Had Italy’s managers been better at managing their nation and been a little less efficient at spending wildly or allegedly redirecting cash into their own bank accounts, Italy’s national debt would probably be half what it is now, perhaps even less. An exaggerated claim? No, and here’s why.
On January 13, Italy’s newspapers ran articles claiming Italy’s wild spending regional, provincial and local politicians, had frittered away no less than €600 billion over the last 20 years. In other words, appalling management has cost Italy €30 billion a year. But that’s not all. A similar situation exists in Italy’s health system.
While Italy’s regional, provincial and local politicians and their managers were wasting billions annually, health service administrators were not far behind.
Italy’s health system has managed to waste a record €24 billion a year owing to a combination of poor management and that old Italian bugbear, corruption. This sum is still being wasted today.
If one assumes, not unreasonably, that Italy’s health system has been wasting €24 billion for the same 20 year period as its regional, provincial and local government, that adds up to €480 billion.
Add health service overspending – €480 billion – to wasteful regional, provincial and local government spending – €600 billion – and the grand total is a little over €1 trillion or half Italy’s current national debt.
One could assume, and probably not too unreasonably, that central government spending has also been blighted by corruption, and wasteful spending, possibly to the tune of, say, €500 billion? If this is this case, then Italy’s national debt should be no more than €500 billion and not the €2 trillion it stands at today. And this is without taking into account the €180 billion or so Italy loses annually to tax evasion.
Who is to blame for such appalling management?
Italy’s political system – left wingers, right wingers and all the rest, plus a lack of real anti-corruption and anti-money laundering laws.
For its current economic woes, Italy really ought to stop blaming Europe, and Germany, and look to its own doorstep.

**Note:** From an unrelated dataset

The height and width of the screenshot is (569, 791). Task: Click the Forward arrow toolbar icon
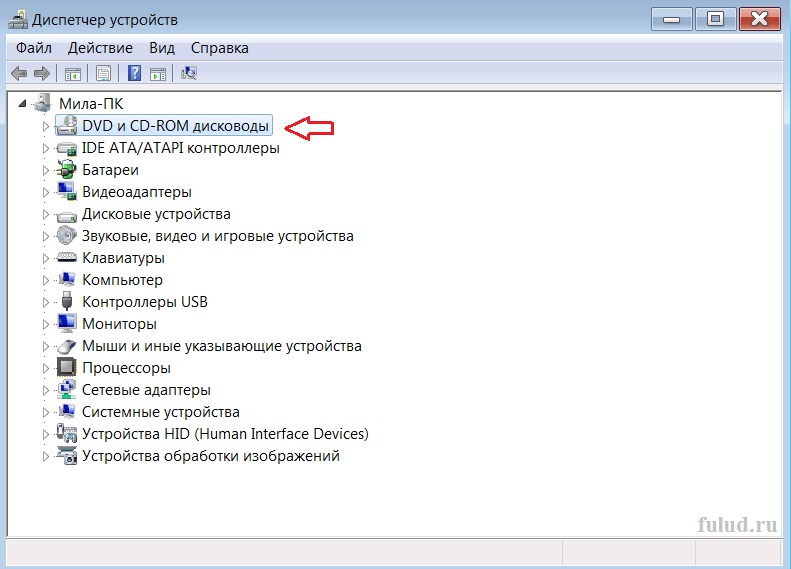(42, 74)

When comic turned political activist, Beppe Grillo, the leader of the 5 Star Movement, claims Italy’s political system needs demolishing and rebuilding from the ground upwards, perhaps he has a point. And perhaps Grillo should stop laying part of the blame for Italy’s woes on Europe’s doorstep too.
Italy’s problems are home grown. Europe and the IMF know this. Italy’s politicians, on the other hand, don’t want Italians to know it.